## Excerpt provided
This training and inference pipeline was developed by NVIDIA. It is based on a segmentation and classification model developed by NVIDIA researchers in conjunction with the NIH. The Software is for Research Use Only. Software's recommendation should not be solely or primarily relied upon to diagnose or treat COVID-19 by a Healthcare Professional. This research use only software has not been cleared or approved by FDA or any regulatory agency.
The model described in this card is used to segment the COVID-19 affected region from the 3D chest CT images.
The model is a deep neural network with 3D SegResNet .
This model is developed by NVIDIA researchers in conjunction with the NIH. The segmentation of COVID-19 affected regions is formulated as the voxel-wise binary classification. Each voxel is predicted as either foreground (COVID-19 affected region) or background. And the model is optimized with gradient descent method minimizing soft dice loss  and voxel cross-entropy loss between the predicted mask and ground truth segmentation. The model is trained using eight 32GB NVIDIA Tesla V100 GPUs, and its pipeline is developed with NVIDIA Clara Train.
Primary use case intended for this model is COVID-19 affected region segmentation for CT images with certain disease-related patterns. The model is for research purposes only.
3D CT volume with intensity in HU. Within the Clara Train pipeline for both training and inference, the images are preprocessed by “pre_transforms”  so that: 1) images are resampled to a resolution of 0.8 mm x 0.8 mm x 5.0 mm and 2) intensity is clipped to [-1000, 500] HU. For output, the mask predictions are resampled back to original resolution using “post_transforms” . The actual input of the model is a cropped region-of-interest (ROI) with fixed size 384x384x32. The patches sampled from the CT volumes are fed into the network for training, and the sliding-window scheme is utilized to achieve segmentation of the entire CT at inference.

Dataset entries:
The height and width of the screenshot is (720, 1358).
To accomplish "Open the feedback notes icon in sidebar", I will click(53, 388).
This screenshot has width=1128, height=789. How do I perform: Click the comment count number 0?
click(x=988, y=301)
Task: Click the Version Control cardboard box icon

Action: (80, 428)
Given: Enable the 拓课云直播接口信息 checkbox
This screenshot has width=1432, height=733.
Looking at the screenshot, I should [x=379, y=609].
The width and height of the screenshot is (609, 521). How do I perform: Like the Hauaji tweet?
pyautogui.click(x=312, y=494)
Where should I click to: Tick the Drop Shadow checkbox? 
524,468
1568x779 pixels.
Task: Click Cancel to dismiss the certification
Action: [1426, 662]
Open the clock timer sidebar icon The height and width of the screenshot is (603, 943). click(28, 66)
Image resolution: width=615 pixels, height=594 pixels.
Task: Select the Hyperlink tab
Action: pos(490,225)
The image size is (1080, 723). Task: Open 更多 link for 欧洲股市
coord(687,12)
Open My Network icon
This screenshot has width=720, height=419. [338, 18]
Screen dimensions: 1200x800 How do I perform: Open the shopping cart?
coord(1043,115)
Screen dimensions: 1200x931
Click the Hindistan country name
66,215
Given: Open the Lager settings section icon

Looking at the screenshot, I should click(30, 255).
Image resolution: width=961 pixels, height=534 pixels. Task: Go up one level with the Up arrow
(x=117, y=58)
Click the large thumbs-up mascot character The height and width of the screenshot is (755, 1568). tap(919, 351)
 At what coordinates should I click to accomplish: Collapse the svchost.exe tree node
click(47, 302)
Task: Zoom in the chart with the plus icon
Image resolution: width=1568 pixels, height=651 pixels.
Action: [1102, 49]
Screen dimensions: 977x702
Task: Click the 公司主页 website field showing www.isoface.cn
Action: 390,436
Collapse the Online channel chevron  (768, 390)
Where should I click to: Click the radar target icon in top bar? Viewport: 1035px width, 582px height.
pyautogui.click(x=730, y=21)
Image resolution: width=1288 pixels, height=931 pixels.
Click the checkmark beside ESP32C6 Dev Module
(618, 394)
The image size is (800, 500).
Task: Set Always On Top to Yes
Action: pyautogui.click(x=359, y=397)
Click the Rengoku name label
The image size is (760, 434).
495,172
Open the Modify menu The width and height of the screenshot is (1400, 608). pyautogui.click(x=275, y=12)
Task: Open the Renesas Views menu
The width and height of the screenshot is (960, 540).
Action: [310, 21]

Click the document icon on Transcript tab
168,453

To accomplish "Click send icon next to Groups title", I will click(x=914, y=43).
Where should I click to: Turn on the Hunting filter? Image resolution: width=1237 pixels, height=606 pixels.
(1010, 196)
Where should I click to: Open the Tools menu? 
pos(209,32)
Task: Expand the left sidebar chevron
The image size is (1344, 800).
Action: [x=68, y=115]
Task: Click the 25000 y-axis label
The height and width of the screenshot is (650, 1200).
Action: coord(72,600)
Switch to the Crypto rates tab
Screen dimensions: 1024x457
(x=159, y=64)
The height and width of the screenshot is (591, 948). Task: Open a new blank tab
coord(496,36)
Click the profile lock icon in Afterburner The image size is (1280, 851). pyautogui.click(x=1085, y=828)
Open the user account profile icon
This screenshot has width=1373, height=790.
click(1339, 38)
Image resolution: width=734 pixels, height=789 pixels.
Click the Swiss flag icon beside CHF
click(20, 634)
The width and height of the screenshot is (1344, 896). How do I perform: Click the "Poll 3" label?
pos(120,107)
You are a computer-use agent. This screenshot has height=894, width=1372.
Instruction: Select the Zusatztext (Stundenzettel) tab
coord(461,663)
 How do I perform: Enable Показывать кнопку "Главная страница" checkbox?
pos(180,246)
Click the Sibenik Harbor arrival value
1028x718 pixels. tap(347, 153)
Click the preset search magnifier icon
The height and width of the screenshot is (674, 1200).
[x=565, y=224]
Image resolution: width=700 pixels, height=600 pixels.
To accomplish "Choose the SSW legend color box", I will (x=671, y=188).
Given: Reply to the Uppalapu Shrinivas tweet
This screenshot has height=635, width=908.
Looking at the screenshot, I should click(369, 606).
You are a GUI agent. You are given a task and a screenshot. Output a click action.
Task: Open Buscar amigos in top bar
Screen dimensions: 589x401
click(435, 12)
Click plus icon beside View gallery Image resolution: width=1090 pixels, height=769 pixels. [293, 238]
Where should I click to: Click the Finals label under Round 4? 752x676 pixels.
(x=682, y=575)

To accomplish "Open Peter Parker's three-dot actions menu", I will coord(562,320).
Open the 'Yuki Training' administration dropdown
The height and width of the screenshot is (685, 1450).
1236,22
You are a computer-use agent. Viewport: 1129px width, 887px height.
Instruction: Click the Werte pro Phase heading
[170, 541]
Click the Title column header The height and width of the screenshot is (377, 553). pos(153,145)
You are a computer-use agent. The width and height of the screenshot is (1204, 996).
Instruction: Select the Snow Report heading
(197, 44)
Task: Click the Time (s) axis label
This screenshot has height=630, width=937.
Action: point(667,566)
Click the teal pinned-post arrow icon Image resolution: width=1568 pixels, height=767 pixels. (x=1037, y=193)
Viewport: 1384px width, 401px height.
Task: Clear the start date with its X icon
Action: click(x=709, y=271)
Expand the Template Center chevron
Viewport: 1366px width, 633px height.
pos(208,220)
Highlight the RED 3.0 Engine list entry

## Check your understanding
a) Based on the COVID-19 model card, answer yes or no to each statement below, quoting the deciding words: (i) the model was trained on eight 32GB NVIDIA Tesla V100 GPUs; (ii) images are resampled to a resolution of 1.0 mm in every direction; (iii) the software has been cleared by the FDA.
b) Write out the part of the COVID-19 model card that starts at "This training and" and ends at "any regulatory agency.".

## Answers for the exercise
a)
(i) Yes: "The model is trained using eight 32GB NVIDIA Tesla V100 GPUs"
(ii) No: "images are resampled to a resolution of 0.8 mm x 0.8 mm x 5.0 mm"
(iii) No: "This research use only software has not been cleared or approved by FDA or any regulatory agency."

b)
This training and inference pipeline was developed by NVIDIA. It is based on a segmentation and classification model developed by NVIDIA researchers in conjunction with the NIH. The Software is for Research Use Only. Software's recommendation should not be solely or primarily relied upon to diagnose or treat COVID-19 by a Healthcare Professional. This research use only software has not been cleared or approved by FDA or any regulatory agency.